Les travestissements furent bientôt établis. Stolbach ouvre les portes, et voilà nos deux femmes dans la barque, qui doit, en traversant l’étang, les déposer à l’entrée du sentier qui ramenait à l’endroit où on les arrêta. Mais comme elles furent, cette fois-ci, forcées de faire à pied le chemin qu’elles avaient précédemment fait sur les chevaux de Schinders, elles se trouvèrent extrêmement fatiguées. Stolbach, en les quittant, leur conseilla de garder jusqu’à Francfort les déguisements qu’elles portaient, afin de ne pas courir le risque d’être reconnues ; et, ce dernier avis donné, le gardien disparut.

Un petit cabaret, situé sur le sommet de la montagne, se présente à nos fugitives. Épuisées de faim et de fatigue, elles s’y rafraîchirent, puis s’observant toutes deux :

— Eh bien, ma chère amie, dit la princesse, qu’allons-nous devenir dans cet équipage ? Nous voilà plus en danger que jamais. Si notre sexe vient à se découvrir, on va nous prendre pour des vagabondes, et le secret que nous devons garder sur notre sort nous ôte tout moyen de réclamation. Nos malles sont perdues : heureusement que nous possédons encore pour le moins autant que nous avons donné à notre libérateur. Allons, recommandons-nous à la Providence, et puisqu’elle nous a soutenues jusqu’ici, croyons qu’elle ne nous abandonnera pas.

Elles allaient quitter ce mauvais lieu, lorsqu’un ermite les aborda :

— Mes enfants, leur dit-il, ayant l’air de les prendre pour deux aventuriers, je m’aperçois que vous êtes en peine de la route que vous voulez suivre. Venez dans mon habitation, vous y trouverez paix, repos et sûreté.

— Nous ne cherchons ni secours, ni asile, dit la princesse.
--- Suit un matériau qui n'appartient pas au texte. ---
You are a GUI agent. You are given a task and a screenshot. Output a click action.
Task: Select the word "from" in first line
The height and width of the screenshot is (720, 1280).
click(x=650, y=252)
Nous sommes de Francfort ; des brigands ont pillé nos voitures, et nous ne désirons qu’un moyen honnête de regagner nos foyers.
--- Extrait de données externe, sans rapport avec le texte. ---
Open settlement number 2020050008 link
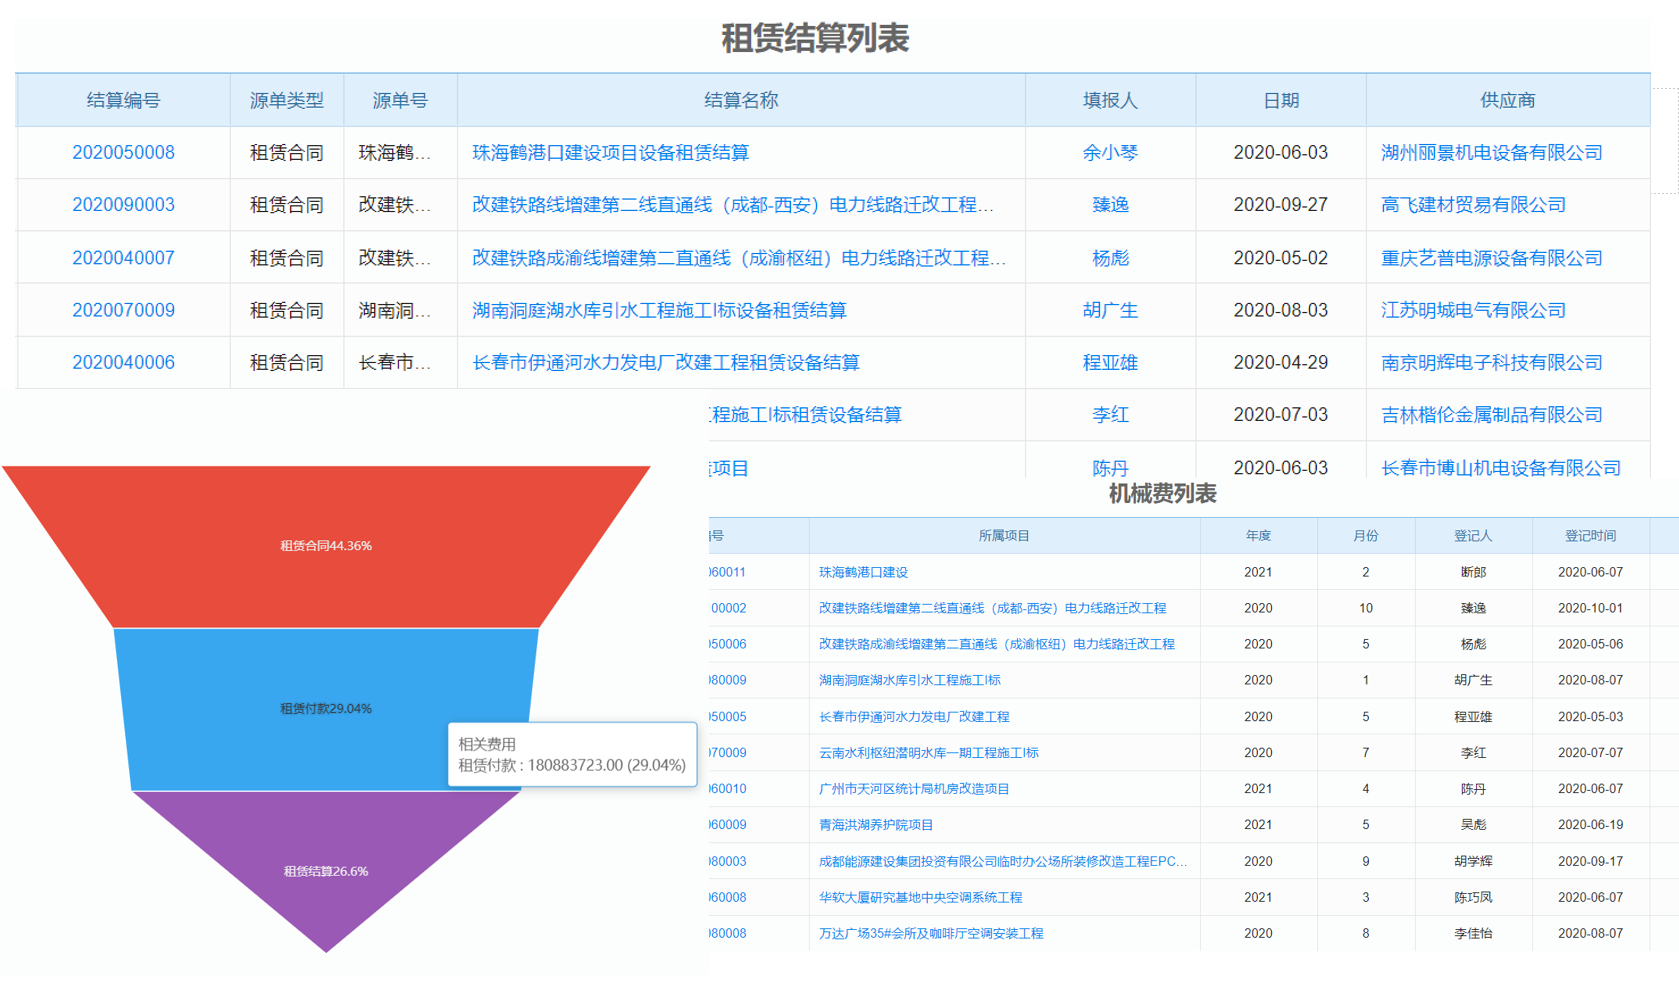 123,153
— En ce cas, dit l’ermite, vous ne pouvez être mieux que chez moi ; mon abri est presque sur la grande route de la ville où vous voulez aller, et là vous ne manquerez pas de trouver quelque occasion qui remplira vos vues.

— Au fait, dit Adélaïde bas à sa compagne, je ne vois pas d’inconvénient à suivre cet homme. Si nous en sommes contentes, nous nous confierons à lui ; peut-être nous donnera-t-il des conseils ou des moyens de sortir de l’embarras dans lequel nous sommes.

Nos voyageuses ayant accepté les offres du solitaire, tous les trois se mirent en marche. Deux heures leur suffirent pour se rendre où on les conduisait : c’était à une retraite charmante, située sur le bord d’un ruisseau limpide, à quatre cents pas du grand chemin ; la cabane était construite en chaume, dans un bosquet de tilleuls dont les rameaux servaient à l’ombrager.

Nos deux infortunées ne furent pas plus tôt entrées que l’ermite leur présenta du lait et des figues :

— Je n’ai point encore de pain, leur dit-il ; je l’attends de la charité des voyageurs ; mais sustentez-vous toujours de ce faible repas, nous en aurons davantage demain.

La nuit vint. L’ermite prépara un lit de paille à ses hôtes, et le jour suivant, il partit seul en leur recommandant de l’attendre sans impatience.

— Voilà, dit-il, les cruches où je tiens mon lait, le panier où je place les figues. Consommez tout, mes amis, je rapporterai ce soir des provisions plus fraîches et vous ne manquerez de rien chez moi. Mais ne vous montrez pas à l’extérieur ; les chemins sont infestés de brigands. Attendez de moi seul les secours qui vous sont nécessaires pour vous rendre à Francfort ; je vous les promets à mon retour.